These routines are not intended to return zero, the callers cannot do
anything sane with a 0 return. They should return an error which means
future calls to GUP will not succeed, or they should return some non-zero
number of pinned pages which means GUP should be called again.

If start + nr_pages overflows it should return -EOVERFLOW to signal the
arguments are invalid.

Syzkaller keeps tripping on this when fuzzing GUP arguments.

Reported-by: syzbot+353c7be4964c6253f24a@syzkaller.appspotmail.com
Closes: https://lore.kernel.org/all/000000000000094fdd05faa4d3a4@google.com
Signed-off-by: Jason Gunthorpe <jgg@nvidia.com>
Reviewed-by: John Hubbard <jhubbard@nvidia.com>
Reviewed-by: Lorenzo Stoakes <lstoakes@gmail.com>
Reviewed-by: David Hildenbrand <david@redhat.com>
---
 mm/gup.c | 2 +-
 1 file changed, 1 insertion(+), 1 deletion(-)
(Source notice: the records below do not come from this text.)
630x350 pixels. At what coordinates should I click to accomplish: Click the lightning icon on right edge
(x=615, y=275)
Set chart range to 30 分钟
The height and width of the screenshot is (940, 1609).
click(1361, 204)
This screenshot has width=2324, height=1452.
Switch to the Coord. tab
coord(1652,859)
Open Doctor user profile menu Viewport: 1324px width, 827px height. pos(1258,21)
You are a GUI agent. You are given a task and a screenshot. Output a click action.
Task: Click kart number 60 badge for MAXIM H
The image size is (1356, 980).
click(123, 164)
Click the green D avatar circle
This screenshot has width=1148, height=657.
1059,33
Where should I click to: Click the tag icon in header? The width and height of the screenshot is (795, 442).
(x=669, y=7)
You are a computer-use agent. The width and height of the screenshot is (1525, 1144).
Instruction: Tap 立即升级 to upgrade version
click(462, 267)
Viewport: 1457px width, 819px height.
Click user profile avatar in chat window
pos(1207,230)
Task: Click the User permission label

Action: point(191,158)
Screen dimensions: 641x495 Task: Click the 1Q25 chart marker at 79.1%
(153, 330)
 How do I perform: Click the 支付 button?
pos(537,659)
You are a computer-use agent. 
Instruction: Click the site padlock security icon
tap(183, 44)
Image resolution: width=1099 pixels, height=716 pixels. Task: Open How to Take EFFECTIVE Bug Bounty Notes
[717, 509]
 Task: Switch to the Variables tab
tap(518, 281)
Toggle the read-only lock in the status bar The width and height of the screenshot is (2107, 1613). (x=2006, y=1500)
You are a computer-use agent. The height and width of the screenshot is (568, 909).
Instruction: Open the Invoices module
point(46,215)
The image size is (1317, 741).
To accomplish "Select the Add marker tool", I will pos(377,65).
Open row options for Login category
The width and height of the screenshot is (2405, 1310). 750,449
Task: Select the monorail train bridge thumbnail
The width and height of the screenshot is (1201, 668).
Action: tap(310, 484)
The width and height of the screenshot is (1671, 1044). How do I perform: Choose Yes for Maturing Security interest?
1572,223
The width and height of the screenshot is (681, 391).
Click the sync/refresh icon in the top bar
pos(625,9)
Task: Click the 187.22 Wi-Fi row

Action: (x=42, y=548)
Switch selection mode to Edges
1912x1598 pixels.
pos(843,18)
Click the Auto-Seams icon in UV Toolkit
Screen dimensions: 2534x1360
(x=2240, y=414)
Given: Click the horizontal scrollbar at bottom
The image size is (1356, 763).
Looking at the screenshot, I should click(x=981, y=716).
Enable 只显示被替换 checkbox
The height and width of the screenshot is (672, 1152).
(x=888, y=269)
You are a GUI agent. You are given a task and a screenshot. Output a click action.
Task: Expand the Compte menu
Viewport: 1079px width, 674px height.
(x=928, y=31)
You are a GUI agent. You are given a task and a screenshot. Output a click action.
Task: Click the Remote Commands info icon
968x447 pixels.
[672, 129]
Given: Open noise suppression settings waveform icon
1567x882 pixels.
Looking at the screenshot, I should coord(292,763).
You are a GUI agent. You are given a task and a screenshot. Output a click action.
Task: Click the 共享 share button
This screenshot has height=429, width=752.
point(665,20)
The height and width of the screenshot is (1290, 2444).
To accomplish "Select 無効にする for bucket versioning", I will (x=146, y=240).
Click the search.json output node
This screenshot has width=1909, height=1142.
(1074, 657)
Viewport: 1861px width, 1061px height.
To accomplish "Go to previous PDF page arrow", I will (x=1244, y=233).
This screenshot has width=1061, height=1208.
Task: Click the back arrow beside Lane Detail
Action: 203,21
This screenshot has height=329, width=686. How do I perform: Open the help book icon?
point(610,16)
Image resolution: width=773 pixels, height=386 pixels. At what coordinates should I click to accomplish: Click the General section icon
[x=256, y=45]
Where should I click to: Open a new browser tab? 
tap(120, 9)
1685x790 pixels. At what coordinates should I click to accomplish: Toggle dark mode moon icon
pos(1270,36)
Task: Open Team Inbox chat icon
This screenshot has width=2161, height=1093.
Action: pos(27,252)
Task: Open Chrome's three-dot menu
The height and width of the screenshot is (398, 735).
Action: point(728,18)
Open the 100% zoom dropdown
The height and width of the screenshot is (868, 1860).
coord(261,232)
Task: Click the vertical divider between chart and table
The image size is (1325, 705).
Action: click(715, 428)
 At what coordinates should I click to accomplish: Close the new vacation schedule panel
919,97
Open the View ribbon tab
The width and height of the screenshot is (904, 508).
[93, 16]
base-commit: b3eacbbcd0dab69ed4c44cbd2d2d72b016762b17

diff --git a/mm/gup.c b/mm/gup.c
index bbe4162365933e..36c587fec574fd 100644
--- a/mm/gup.c
+++ b/mm/gup.c
@@ -2969,7 +2969,7 @@ static int internal_get_user_pages_fast(unsigned long start,
 	start = untagged_addr(start) & PAGE_MASK;
 	len = nr_pages << PAGE_SHIFT;
 	if (check_add_overflow(start, len, &end))
-		return 0;
+		return -EOVERFLOW;
 	if (end > TASK_SIZE_MAX)
 		return -EFAULT;
 	if (unlikely(!access_ok((void __user *)start, len)))